Shucking oysters and leaving the shells on the public tidelands where they are harvested from is required for the following conservation-based reasons:
Pacific oyster shell provides the best setting and growing substrate for juvenile Pacific oysters. Removing the shells from a beach reduces the overall amount of setting surface, and therefore reduces the potential for new Pacific oysters to set.
Pacific oyster shell also provides an excellent setting surface for the native Olympia oyster. Consequently, removing Pacific oyster shells reduces the potential for native Olympia oysters to set on the beach. This is especially true in places like southern Puget Sound, Padilla Bay and Samish Bay where the natural setting surface - Olympia oyster shells - was eliminated years ago by overharvest.
Removing large, edible-sized Pacific oyster shells from a beach invariably removes tiny Pacific and Olympia oysters which are attached to the larger shells. Thus, removing a legal limit of 18 oysters may actually remove three to five times that number of oysters - young oysters which would otherwise remain on the beach and grow to edible size.

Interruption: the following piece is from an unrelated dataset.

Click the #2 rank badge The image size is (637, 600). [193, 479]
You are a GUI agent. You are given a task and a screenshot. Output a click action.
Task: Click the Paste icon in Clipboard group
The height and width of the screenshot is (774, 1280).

Pacific oyster spat (seed) on oyster shell
Removing oyster shells from beaches containing Japanese oyster drills (an oyster predator present on certain beaches) may result in the inadvertent spread of these predators. Sport harvesters are unlikely to recognize these tiny predatory snails - or their egg cases - which attach to oyster shells and can survive long periods away from water. Once shucked, these shells often end up being returned to a nearby beach by well-meaning harvesters, potentially increasing the spread of the Japanese oyster drill in Washington by depositing the "hitchhikers" on a new beach. Many public beaches already have these tiny predators, but our goal is to minimize their spread to other uninfected public beaches. The surest way to prevent oyster drills or their eggs leaving an infected beach is to require oyster shells to remain on the beach.